======== SOURCE MATERIAL

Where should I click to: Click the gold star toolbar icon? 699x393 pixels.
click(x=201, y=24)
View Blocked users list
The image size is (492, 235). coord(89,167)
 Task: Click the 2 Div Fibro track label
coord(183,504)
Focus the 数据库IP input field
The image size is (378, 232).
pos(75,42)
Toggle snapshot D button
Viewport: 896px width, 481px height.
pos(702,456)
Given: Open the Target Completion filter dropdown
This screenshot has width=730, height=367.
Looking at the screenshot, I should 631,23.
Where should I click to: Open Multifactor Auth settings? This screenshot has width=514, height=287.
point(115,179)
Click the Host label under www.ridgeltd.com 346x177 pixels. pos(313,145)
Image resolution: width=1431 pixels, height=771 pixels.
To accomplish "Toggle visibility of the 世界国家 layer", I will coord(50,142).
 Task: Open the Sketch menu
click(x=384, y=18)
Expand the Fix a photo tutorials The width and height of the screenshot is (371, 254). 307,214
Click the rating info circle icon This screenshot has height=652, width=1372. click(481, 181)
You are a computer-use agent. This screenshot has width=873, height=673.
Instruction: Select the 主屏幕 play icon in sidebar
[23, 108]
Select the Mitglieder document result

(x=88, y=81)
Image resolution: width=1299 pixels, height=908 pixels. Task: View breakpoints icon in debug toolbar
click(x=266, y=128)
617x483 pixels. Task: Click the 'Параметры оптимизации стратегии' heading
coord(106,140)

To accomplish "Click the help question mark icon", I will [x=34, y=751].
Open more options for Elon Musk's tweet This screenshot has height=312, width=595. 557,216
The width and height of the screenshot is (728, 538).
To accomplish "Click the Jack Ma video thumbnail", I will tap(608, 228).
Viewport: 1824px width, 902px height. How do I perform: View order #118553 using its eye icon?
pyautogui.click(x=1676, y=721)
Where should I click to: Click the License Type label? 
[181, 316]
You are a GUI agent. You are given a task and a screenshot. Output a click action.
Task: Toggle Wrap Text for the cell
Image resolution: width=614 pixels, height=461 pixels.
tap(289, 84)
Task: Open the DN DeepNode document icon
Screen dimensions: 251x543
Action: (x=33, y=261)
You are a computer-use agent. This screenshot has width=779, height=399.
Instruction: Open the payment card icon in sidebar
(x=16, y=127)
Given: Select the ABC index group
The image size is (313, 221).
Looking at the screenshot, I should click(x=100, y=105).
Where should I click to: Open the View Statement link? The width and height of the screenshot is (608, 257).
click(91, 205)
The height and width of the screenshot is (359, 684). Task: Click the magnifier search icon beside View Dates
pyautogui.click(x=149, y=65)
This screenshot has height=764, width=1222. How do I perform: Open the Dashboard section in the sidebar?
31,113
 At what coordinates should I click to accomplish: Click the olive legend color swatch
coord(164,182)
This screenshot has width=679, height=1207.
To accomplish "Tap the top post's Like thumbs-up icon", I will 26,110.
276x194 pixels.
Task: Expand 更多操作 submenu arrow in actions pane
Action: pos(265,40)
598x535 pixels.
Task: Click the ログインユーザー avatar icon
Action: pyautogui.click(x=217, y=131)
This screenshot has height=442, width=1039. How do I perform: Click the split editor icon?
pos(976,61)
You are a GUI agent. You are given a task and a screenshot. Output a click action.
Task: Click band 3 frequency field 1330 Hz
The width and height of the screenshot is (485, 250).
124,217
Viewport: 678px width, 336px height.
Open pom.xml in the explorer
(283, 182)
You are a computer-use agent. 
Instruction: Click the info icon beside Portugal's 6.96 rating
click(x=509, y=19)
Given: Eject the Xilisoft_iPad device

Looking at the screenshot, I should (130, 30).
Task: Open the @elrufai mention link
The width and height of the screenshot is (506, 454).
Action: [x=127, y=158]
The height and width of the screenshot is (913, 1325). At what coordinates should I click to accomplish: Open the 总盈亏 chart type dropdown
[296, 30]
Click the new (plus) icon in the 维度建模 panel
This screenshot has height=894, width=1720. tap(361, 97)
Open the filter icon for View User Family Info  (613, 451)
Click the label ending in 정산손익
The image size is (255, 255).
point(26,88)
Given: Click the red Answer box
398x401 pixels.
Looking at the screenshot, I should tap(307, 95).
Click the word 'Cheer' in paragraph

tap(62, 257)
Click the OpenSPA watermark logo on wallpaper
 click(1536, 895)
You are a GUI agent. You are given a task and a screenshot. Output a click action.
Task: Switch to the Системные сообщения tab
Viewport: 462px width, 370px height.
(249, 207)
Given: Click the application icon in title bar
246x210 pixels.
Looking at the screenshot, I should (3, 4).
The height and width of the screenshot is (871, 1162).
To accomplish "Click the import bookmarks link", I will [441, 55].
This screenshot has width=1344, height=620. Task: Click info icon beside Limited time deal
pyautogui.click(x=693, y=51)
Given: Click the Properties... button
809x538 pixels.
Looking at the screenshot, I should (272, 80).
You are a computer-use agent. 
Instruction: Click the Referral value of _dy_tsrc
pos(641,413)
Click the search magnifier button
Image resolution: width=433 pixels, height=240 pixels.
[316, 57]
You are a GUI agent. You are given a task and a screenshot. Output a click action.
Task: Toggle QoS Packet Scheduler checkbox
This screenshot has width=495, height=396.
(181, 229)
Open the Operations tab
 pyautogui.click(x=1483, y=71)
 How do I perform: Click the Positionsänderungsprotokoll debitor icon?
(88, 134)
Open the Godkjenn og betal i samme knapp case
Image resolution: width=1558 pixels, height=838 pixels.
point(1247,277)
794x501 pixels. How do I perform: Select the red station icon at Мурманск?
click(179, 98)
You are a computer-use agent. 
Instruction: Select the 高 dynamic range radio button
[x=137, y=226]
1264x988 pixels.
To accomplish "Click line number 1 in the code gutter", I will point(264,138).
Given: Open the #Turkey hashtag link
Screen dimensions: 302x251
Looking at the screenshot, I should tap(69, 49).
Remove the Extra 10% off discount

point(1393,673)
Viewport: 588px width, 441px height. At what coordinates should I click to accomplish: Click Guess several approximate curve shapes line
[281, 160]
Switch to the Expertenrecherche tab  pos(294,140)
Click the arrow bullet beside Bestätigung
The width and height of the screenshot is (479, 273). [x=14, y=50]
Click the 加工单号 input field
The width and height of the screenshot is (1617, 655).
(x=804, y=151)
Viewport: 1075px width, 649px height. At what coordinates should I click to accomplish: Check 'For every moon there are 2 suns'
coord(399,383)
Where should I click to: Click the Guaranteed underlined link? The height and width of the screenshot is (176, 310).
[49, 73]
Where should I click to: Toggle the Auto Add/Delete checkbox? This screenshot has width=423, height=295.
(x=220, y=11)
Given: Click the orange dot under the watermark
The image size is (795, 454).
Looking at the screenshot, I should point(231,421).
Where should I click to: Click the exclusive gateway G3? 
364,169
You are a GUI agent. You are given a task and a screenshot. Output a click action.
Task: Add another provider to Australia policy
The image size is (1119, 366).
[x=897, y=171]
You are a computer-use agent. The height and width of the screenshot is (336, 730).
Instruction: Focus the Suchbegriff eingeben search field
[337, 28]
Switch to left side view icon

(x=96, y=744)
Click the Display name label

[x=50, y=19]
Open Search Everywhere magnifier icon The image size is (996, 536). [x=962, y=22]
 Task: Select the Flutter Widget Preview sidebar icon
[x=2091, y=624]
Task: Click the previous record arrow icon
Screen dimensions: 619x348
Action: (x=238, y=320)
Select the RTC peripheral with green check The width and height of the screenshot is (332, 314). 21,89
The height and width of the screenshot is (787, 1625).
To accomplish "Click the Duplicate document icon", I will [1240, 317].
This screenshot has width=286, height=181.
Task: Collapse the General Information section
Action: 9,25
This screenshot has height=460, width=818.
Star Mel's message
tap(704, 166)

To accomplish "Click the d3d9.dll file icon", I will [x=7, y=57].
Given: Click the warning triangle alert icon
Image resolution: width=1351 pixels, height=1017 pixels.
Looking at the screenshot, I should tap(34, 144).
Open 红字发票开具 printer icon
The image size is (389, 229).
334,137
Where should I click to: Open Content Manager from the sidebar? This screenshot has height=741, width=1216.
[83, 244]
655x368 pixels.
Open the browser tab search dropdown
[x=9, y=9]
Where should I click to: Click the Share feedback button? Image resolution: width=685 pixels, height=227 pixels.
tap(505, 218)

================

#### WHAT NEEDS TO BE DONE
Copy out every line from the start of the rows down to the line containing "pos(702,456)", with both ends included.

#### ANSWER
Where should I click to: Click the gold star toolbar icon? 699x393 pixels.
click(x=201, y=24)
View Blocked users list
The image size is (492, 235). coord(89,167)
 Task: Click the 2 Div Fibro track label
coord(183,504)
Focus the 数据库IP input field
The image size is (378, 232).
pos(75,42)
Toggle snapshot D button
Viewport: 896px width, 481px height.
pos(702,456)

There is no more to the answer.